It’s easy to confuse unique or valuable ideas for good ones, but the truth is that the very best ideas must be some combination of the two.
The printing press wasn’t necessarily an entirely unique idea – Asia had been using paper and ink via wooden blocks as a printing technique for some time – but it quickly proved to be a more efficient, and therefore valuable, idea for the emerging world of capitalism and middle-class literacy, thanks to Gutenberg.
Similarly, the advent of the all-in-one, personal computer by Apple in 1976 was not the most valuable idea at the time, but it’s uniqueness sparked an entirely new industry which rapidly grew into the world of tablets and smartphones we have today.
Yet we still find ourselves enamored with our ideas when they spark us as being either novel or valuable.
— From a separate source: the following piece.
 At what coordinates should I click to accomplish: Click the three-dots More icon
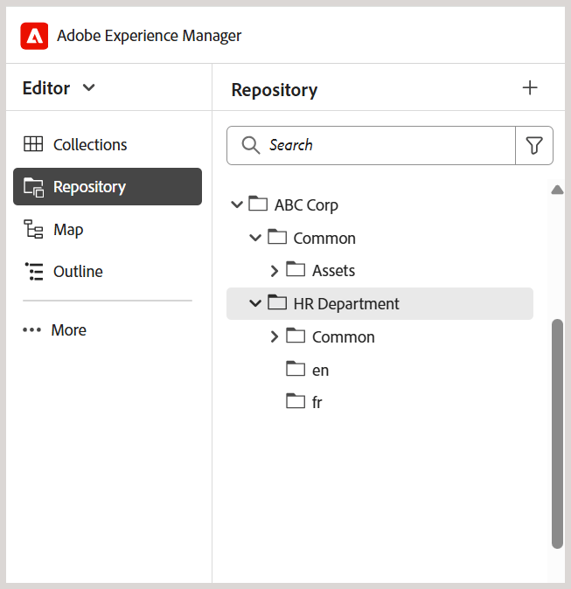pyautogui.click(x=32, y=330)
We can become so blinded by one of these intuitions that we fail to test whether or not the idea meets both criteria.
This is, of course, not to say that unique ideas which are not valuable, and worthwhile ideas which are not unique, are not themselves important in some way.
The catch here is that any idea can be evolved into meeting both criteria. To do this, we must identify which side of the bridge an idea has started on, then build the rest of the bridge to fill the gap. That familiar notion of creativity being about “connecting things” resonates loudly on this point.
Look no further than the invention of the practical lightbulb by Thomas Edison and his team as a shining example. At the time of the invention, the technology for electricity (and even lightbulbs) had existed. These concepts were not novel. What Edison wanted was to create a more practical and reliable type of lightbulb, one more novel than what existed.
Edison’s team had the valuable idea, they merely needed to find a way to bring about the unique part of it (the carbon filaments inventor and member of Edison’s team, Lewis Latimer, came up with).
It’s easy to get swept away the moment our instinct tells us an idea is good and truly creative.
What’s less easy – and arguably more important – is taking the time to determine whether the idea is worthwhile, valuable, or both; and if not both: what it would take to make it so. This is an elegant way of viewing creative thinking: not as the sheer construction of brand new and novel ideas from nothing, but the process of connecting the parts required to make an existing idea both novel and worthwhile.
To have better ideas, focus on which side they fall on (novel or valuable), then work towards building connections to make them meet both criteria.